───── ENTRIES SUPPLIED

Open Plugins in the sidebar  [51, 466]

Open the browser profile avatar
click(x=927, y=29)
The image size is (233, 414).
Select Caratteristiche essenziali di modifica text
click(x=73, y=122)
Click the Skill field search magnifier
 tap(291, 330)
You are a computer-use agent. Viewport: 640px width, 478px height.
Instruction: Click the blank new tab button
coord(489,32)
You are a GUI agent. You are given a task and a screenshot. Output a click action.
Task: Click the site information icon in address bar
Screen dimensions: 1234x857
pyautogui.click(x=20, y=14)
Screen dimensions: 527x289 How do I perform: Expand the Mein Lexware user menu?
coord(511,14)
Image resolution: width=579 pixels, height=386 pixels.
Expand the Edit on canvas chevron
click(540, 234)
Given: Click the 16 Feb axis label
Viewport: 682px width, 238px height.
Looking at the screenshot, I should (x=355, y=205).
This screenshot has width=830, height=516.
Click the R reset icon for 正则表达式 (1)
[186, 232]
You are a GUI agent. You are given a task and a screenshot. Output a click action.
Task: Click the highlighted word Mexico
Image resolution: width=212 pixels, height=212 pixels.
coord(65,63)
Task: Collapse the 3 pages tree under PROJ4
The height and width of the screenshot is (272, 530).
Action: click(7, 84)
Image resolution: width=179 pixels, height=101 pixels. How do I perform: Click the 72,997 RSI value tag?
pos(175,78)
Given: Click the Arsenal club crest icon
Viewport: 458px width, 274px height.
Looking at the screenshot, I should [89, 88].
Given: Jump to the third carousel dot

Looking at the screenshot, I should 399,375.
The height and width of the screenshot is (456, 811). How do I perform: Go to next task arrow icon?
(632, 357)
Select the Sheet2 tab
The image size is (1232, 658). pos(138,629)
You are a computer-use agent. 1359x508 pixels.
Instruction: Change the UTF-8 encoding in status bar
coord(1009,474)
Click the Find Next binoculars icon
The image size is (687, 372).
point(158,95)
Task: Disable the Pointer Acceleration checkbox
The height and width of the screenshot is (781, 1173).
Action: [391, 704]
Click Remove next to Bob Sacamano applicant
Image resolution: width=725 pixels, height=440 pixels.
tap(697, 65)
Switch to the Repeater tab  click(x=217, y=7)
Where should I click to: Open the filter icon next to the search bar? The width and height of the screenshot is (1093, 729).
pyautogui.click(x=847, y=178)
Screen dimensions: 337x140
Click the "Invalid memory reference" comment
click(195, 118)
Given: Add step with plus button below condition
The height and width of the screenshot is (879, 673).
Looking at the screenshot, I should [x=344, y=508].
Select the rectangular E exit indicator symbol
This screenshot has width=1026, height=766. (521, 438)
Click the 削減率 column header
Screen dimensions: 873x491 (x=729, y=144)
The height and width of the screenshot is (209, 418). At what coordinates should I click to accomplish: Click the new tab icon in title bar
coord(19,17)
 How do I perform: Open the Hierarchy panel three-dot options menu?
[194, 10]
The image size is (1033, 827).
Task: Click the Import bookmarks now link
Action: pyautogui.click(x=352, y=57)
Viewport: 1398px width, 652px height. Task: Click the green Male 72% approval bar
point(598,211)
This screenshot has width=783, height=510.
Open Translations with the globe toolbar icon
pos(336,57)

──────────

> _REQUIREMENT_: Retype exactly the lines of the data above that fall between the line with "Viewport: 458px width, 274px height." and the line with "You are a computer-use agent. 1359x508", inclusive, and add nothing.

> _RESPONSE TO THE EXERCISE_:
Viewport: 458px width, 274px height.
Looking at the screenshot, I should [89, 88].
Given: Jump to the third carousel dot

Looking at the screenshot, I should 399,375.
The height and width of the screenshot is (456, 811). How do I perform: Go to next task arrow icon?
(632, 357)
Select the Sheet2 tab
The image size is (1232, 658). pos(138,629)
You are a computer-use agent. 1359x508 pixels.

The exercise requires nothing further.